Похоже, он просто не замечал, что я ему возражаю. Что ж, это только подпитывало беседу… В конце концов, моя задача сильно облегчалась.
– А по-моему, парижане – очень любезный народ.
– Да ну? Знали бы вы их получше! Я уже двадцать восемь лет имею с ними дело и изучил этих шельмецов. И вот что я вам скажу: они год от года все хуже. Я их перестал выносить, сыт по горло, они у меня уже из ушей лезут.
Огромные ладони вцепились в руль с оплеткой из искусственного меха, и чувствовалось, как отчаянно напряглись мышцы волосатых рук.
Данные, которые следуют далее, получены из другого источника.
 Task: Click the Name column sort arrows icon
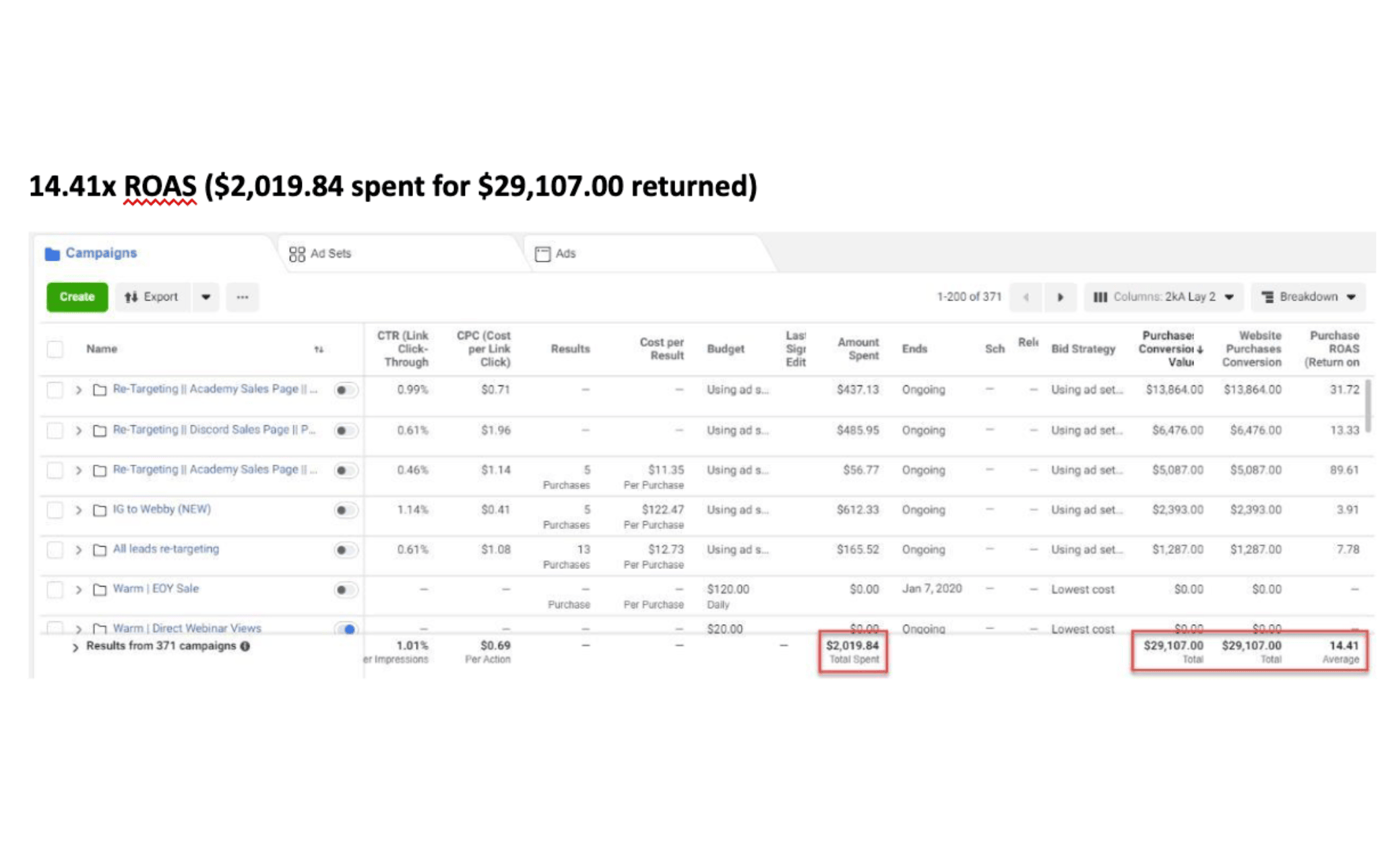(319, 349)
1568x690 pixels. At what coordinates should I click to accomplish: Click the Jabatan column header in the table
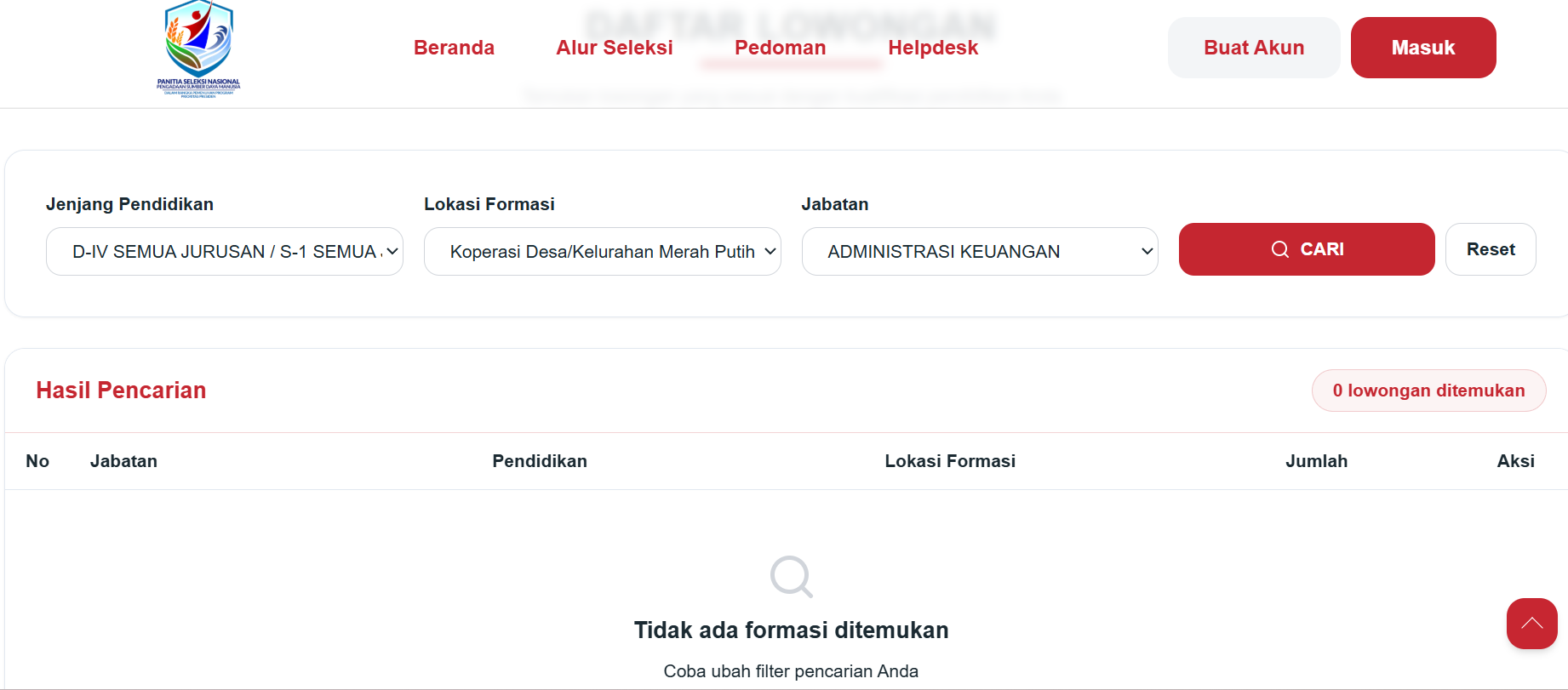click(x=123, y=461)
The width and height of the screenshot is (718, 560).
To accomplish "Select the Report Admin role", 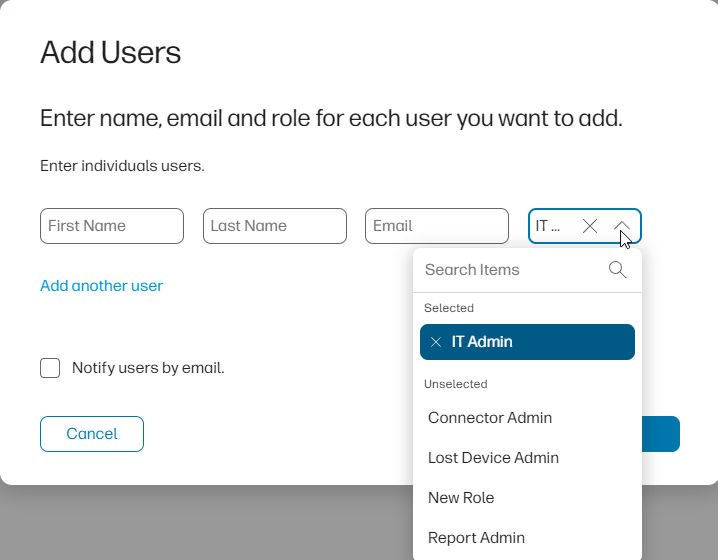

Под черными волосками проглядывала татуировка, напоминавшая соблазнительную попу с рекламы диетического подсолнечного масла без холестерина. Когда я был маленький, американское телевидение показывало рекламный мультик, где впечатляющие зады персонажей забавно виляли во все стороны. В жизни не видел такой смешной татуировки.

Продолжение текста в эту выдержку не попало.